* [Stored items]:
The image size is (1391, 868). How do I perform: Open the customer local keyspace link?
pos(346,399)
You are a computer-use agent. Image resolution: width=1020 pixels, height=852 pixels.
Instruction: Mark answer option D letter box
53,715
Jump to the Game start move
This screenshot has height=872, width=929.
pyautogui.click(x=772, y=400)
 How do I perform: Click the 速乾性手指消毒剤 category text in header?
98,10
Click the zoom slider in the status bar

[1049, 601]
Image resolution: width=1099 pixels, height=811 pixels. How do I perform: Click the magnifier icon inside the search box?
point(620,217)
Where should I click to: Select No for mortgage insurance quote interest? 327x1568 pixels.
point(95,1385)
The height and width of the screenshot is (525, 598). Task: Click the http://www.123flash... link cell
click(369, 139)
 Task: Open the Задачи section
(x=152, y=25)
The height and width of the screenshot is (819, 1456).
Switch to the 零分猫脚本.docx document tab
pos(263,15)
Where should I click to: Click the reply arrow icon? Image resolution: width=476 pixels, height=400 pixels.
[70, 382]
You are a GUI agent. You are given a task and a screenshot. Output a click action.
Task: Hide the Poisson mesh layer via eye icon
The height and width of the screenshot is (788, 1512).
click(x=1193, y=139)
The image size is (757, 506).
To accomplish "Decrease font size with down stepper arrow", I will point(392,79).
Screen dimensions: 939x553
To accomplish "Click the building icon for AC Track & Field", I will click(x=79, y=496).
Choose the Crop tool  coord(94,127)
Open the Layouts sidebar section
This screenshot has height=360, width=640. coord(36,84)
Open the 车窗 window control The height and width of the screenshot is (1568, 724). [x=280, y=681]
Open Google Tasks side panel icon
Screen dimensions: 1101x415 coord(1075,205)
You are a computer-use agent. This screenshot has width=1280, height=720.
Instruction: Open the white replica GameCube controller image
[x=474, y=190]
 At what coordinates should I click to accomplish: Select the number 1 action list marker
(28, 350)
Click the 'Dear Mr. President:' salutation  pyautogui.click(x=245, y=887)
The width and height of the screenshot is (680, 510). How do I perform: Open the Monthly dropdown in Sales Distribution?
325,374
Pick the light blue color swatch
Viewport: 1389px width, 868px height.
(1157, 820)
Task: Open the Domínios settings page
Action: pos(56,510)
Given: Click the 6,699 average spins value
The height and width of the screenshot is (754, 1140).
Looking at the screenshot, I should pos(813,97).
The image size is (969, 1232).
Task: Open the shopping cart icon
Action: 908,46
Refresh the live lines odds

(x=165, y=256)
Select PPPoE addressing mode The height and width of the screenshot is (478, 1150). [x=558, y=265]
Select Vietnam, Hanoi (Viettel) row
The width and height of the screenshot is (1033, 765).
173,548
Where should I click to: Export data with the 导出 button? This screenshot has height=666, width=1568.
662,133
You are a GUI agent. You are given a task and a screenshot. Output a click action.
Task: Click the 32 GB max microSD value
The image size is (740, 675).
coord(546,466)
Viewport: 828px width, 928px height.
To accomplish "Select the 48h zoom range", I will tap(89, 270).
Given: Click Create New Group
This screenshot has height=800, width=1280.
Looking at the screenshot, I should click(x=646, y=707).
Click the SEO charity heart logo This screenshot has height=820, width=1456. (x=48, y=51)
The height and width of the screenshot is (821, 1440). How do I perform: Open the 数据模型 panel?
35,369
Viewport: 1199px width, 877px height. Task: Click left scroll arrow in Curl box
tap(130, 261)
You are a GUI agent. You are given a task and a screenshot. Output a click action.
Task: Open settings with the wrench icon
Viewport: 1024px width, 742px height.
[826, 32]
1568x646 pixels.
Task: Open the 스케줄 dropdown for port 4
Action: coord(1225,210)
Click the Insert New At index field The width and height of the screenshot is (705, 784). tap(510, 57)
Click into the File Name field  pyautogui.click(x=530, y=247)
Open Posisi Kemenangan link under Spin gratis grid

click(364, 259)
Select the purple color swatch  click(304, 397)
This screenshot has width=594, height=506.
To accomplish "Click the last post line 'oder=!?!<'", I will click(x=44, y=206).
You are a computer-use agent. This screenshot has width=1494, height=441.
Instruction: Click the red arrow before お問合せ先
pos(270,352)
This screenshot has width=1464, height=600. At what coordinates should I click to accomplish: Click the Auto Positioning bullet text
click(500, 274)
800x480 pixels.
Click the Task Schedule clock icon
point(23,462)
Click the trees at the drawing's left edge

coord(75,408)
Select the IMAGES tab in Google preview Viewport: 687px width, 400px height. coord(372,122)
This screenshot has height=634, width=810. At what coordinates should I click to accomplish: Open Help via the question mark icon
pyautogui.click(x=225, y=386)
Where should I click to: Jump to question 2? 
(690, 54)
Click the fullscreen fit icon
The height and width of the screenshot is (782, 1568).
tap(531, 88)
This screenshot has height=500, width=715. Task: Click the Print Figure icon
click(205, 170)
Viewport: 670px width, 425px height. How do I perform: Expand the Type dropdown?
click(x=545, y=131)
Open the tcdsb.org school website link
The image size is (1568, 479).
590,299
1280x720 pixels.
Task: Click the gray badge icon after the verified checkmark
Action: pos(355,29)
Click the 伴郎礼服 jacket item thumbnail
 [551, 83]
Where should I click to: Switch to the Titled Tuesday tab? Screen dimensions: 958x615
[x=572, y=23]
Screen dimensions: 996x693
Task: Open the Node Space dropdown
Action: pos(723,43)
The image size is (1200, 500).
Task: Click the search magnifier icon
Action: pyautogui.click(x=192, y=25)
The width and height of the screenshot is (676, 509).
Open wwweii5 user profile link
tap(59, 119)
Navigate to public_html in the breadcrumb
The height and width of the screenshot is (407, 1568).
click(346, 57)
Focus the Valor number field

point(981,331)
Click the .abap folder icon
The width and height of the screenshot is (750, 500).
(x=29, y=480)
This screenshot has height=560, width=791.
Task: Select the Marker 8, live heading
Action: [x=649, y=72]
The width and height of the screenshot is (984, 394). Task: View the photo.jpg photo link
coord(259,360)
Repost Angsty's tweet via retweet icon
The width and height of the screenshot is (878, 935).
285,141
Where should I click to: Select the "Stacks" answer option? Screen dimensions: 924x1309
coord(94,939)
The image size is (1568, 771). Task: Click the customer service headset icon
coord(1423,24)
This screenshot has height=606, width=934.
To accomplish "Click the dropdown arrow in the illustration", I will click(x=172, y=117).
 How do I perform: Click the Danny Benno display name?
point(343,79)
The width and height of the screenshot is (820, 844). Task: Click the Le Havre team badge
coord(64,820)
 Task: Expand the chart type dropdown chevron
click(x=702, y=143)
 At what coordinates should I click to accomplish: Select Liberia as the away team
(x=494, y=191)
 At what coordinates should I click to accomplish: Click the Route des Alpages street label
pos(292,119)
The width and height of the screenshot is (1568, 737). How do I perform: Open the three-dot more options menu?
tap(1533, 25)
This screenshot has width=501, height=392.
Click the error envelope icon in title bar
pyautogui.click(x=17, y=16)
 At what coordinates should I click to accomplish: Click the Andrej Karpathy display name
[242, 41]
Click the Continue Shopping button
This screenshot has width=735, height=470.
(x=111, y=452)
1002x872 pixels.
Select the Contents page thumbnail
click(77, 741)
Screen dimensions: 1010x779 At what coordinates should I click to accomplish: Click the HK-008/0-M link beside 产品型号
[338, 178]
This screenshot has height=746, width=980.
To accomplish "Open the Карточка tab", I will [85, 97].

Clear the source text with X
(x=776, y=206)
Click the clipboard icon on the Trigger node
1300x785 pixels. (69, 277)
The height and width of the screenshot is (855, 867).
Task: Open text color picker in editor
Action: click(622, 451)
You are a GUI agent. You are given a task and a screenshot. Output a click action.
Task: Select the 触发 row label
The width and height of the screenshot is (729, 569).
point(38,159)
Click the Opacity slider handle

* [Task to carry out]:
Copy every record above out again, word for word.

* [Answer to this task]:
The image size is (1391, 868). How do I perform: Open the customer local keyspace link?
pos(346,399)
You are a computer-use agent. Image resolution: width=1020 pixels, height=852 pixels.
Instruction: Mark answer option D letter box
53,715
Jump to the Game start move
This screenshot has height=872, width=929.
pyautogui.click(x=772, y=400)
 How do I perform: Click the 速乾性手指消毒剤 category text in header?
98,10
Click the zoom slider in the status bar

[1049, 601]
Image resolution: width=1099 pixels, height=811 pixels. How do I perform: Click the magnifier icon inside the search box?
point(620,217)
Where should I click to: Select No for mortgage insurance quote interest? 327x1568 pixels.
point(95,1385)
The height and width of the screenshot is (525, 598). Task: Click the http://www.123flash... link cell
click(369, 139)
 Task: Open the Задачи section
(x=152, y=25)
The height and width of the screenshot is (819, 1456).
Switch to the 零分猫脚本.docx document tab
pos(263,15)
Where should I click to: Click the reply arrow icon? Image resolution: width=476 pixels, height=400 pixels.
[70, 382]
You are a GUI agent. You are given a task and a screenshot. Output a click action.
Task: Hide the Poisson mesh layer via eye icon
The height and width of the screenshot is (788, 1512).
click(x=1193, y=139)
The image size is (757, 506).
To accomplish "Decrease font size with down stepper arrow", I will point(392,79).
Screen dimensions: 939x553
To accomplish "Click the building icon for AC Track & Field", I will click(x=79, y=496).
Choose the Crop tool  coord(94,127)
Open the Layouts sidebar section
This screenshot has height=360, width=640. coord(36,84)
Open the 车窗 window control The height and width of the screenshot is (1568, 724). [x=280, y=681]
Open Google Tasks side panel icon
Screen dimensions: 1101x415 coord(1075,205)
You are a computer-use agent. This screenshot has width=1280, height=720.
Instruction: Open the white replica GameCube controller image
[x=474, y=190]
 At what coordinates should I click to accomplish: Select the number 1 action list marker
(28, 350)
Click the 'Dear Mr. President:' salutation  pyautogui.click(x=245, y=887)
The width and height of the screenshot is (680, 510). How do I perform: Open the Monthly dropdown in Sales Distribution?
325,374
Pick the light blue color swatch
Viewport: 1389px width, 868px height.
(1157, 820)
Task: Open the Domínios settings page
Action: pos(56,510)
Given: Click the 6,699 average spins value
The height and width of the screenshot is (754, 1140).
Looking at the screenshot, I should pos(813,97).
The image size is (969, 1232).
Task: Open the shopping cart icon
Action: 908,46
Refresh the live lines odds

(x=165, y=256)
Select PPPoE addressing mode The height and width of the screenshot is (478, 1150). [x=558, y=265]
Select Vietnam, Hanoi (Viettel) row
The width and height of the screenshot is (1033, 765).
173,548
Where should I click to: Export data with the 导出 button? This screenshot has height=666, width=1568.
662,133
You are a GUI agent. You are given a task and a screenshot. Output a click action.
Task: Click the 32 GB max microSD value
The image size is (740, 675).
coord(546,466)
Viewport: 828px width, 928px height.
To accomplish "Select the 48h zoom range", I will tap(89, 270).
Given: Click Create New Group
This screenshot has height=800, width=1280.
Looking at the screenshot, I should click(x=646, y=707).
Click the SEO charity heart logo This screenshot has height=820, width=1456. (x=48, y=51)
The height and width of the screenshot is (821, 1440). How do I perform: Open the 数据模型 panel?
35,369
Viewport: 1199px width, 877px height. Task: Click left scroll arrow in Curl box
tap(130, 261)
You are a GUI agent. You are given a task and a screenshot. Output a click action.
Task: Open settings with the wrench icon
Viewport: 1024px width, 742px height.
[826, 32]
1568x646 pixels.
Task: Open the 스케줄 dropdown for port 4
Action: coord(1225,210)
Click the Insert New At index field The width and height of the screenshot is (705, 784). tap(510, 57)
Click into the File Name field  pyautogui.click(x=530, y=247)
Open Posisi Kemenangan link under Spin gratis grid

click(364, 259)
Select the purple color swatch  click(304, 397)
This screenshot has width=594, height=506.
To accomplish "Click the last post line 'oder=!?!<'", I will click(x=44, y=206).
You are a computer-use agent. This screenshot has width=1494, height=441.
Instruction: Click the red arrow before お問合せ先
pos(270,352)
This screenshot has width=1464, height=600. At what coordinates should I click to accomplish: Click the Auto Positioning bullet text
click(500, 274)
800x480 pixels.
Click the Task Schedule clock icon
point(23,462)
Click the trees at the drawing's left edge

coord(75,408)
Select the IMAGES tab in Google preview Viewport: 687px width, 400px height. coord(372,122)
This screenshot has height=634, width=810. At what coordinates should I click to accomplish: Open Help via the question mark icon
pyautogui.click(x=225, y=386)
Where should I click to: Jump to question 2? 
(690, 54)
Click the fullscreen fit icon
The height and width of the screenshot is (782, 1568).
tap(531, 88)
This screenshot has height=500, width=715. Task: Click the Print Figure icon
click(205, 170)
Viewport: 670px width, 425px height. How do I perform: Expand the Type dropdown?
click(x=545, y=131)
Open the tcdsb.org school website link
The image size is (1568, 479).
590,299
1280x720 pixels.
Task: Click the gray badge icon after the verified checkmark
Action: pos(355,29)
Click the 伴郎礼服 jacket item thumbnail
 [551, 83]
Where should I click to: Switch to the Titled Tuesday tab? Screen dimensions: 958x615
[x=572, y=23]
Screen dimensions: 996x693
Task: Open the Node Space dropdown
Action: pos(723,43)
The image size is (1200, 500).
Task: Click the search magnifier icon
Action: pyautogui.click(x=192, y=25)
The width and height of the screenshot is (676, 509).
Open wwweii5 user profile link
tap(59, 119)
Navigate to public_html in the breadcrumb
The height and width of the screenshot is (407, 1568).
click(346, 57)
Focus the Valor number field

point(981,331)
Click the .abap folder icon
The width and height of the screenshot is (750, 500).
(x=29, y=480)
This screenshot has height=560, width=791.
Task: Select the Marker 8, live heading
Action: [x=649, y=72]
The width and height of the screenshot is (984, 394). Task: View the photo.jpg photo link
coord(259,360)
Repost Angsty's tweet via retweet icon
The width and height of the screenshot is (878, 935).
285,141
Where should I click to: Select the "Stacks" answer option? Screen dimensions: 924x1309
coord(94,939)
The image size is (1568, 771). Task: Click the customer service headset icon
coord(1423,24)
This screenshot has height=606, width=934.
To accomplish "Click the dropdown arrow in the illustration", I will click(x=172, y=117).
 How do I perform: Click the Danny Benno display name?
point(343,79)
The width and height of the screenshot is (820, 844). Task: Click the Le Havre team badge
coord(64,820)
 Task: Expand the chart type dropdown chevron
click(x=702, y=143)
 At what coordinates should I click to accomplish: Select Liberia as the away team
(x=494, y=191)
 At what coordinates should I click to accomplish: Click the Route des Alpages street label
pos(292,119)
The width and height of the screenshot is (1568, 737). How do I perform: Open the three-dot more options menu?
tap(1533, 25)
This screenshot has width=501, height=392.
Click the error envelope icon in title bar
pyautogui.click(x=17, y=16)
 At what coordinates should I click to accomplish: Click the Andrej Karpathy display name
[242, 41]
Click the Continue Shopping button
This screenshot has width=735, height=470.
(x=111, y=452)
1002x872 pixels.
Select the Contents page thumbnail
click(77, 741)
Screen dimensions: 1010x779 At what coordinates should I click to accomplish: Click the HK-008/0-M link beside 产品型号
[338, 178]
This screenshot has height=746, width=980.
To accomplish "Open the Карточка tab", I will [85, 97].

Clear the source text with X
(x=776, y=206)
Click the clipboard icon on the Trigger node
1300x785 pixels. (69, 277)
The height and width of the screenshot is (855, 867).
Task: Open text color picker in editor
Action: click(622, 451)
You are a GUI agent. You are given a task and a screenshot. Output a click action.
Task: Select the 触发 row label
The width and height of the screenshot is (729, 569).
point(38,159)
Click the Opacity slider handle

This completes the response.